::: RECORDS TO USE

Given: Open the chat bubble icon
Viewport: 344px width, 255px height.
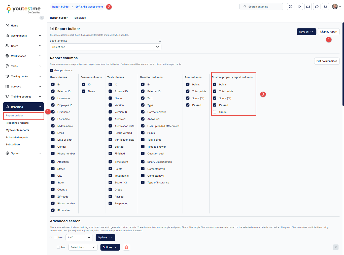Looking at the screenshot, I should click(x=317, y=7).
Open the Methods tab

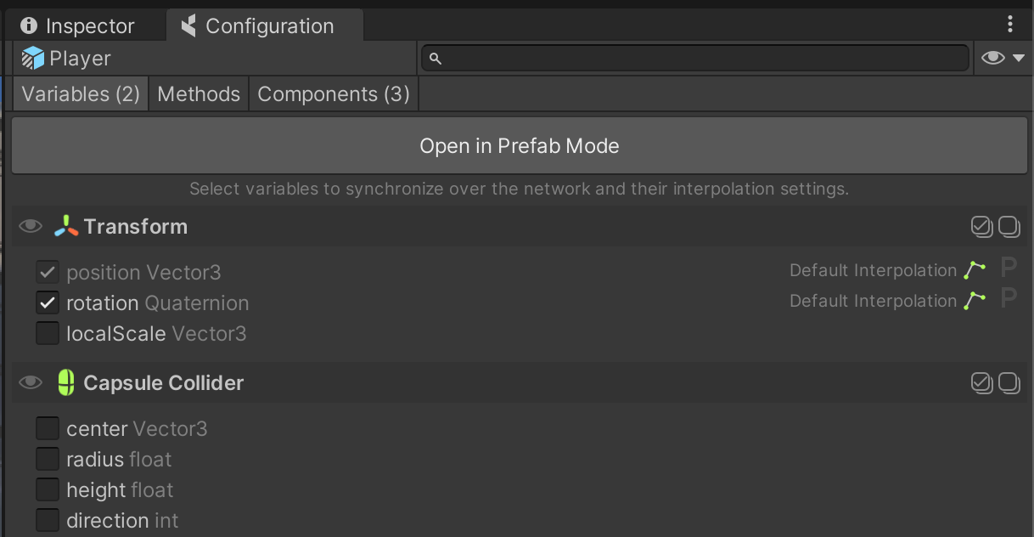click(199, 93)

::::::
::: RECORDS TO USE

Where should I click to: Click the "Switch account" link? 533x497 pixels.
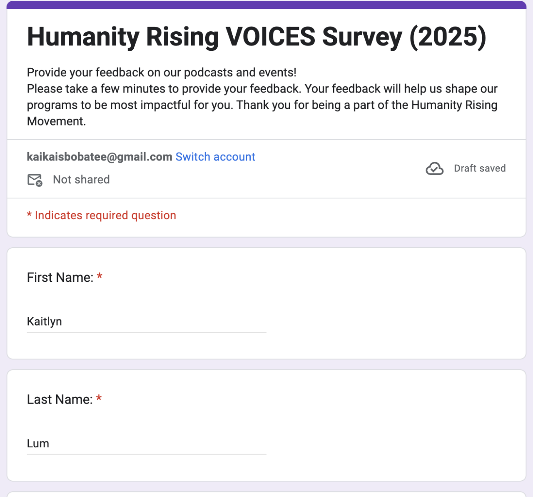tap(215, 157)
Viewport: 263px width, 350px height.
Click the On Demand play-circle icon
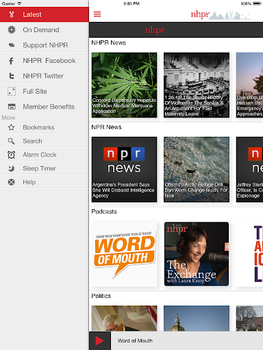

::::::

*WHAT NEEDS TO BE DONE*: Filter the records for the string "icon" and copy every line that holds it.

*ANSWER BOX*:
Given: Open the chat bubble icon
Click the On Demand play-circle icon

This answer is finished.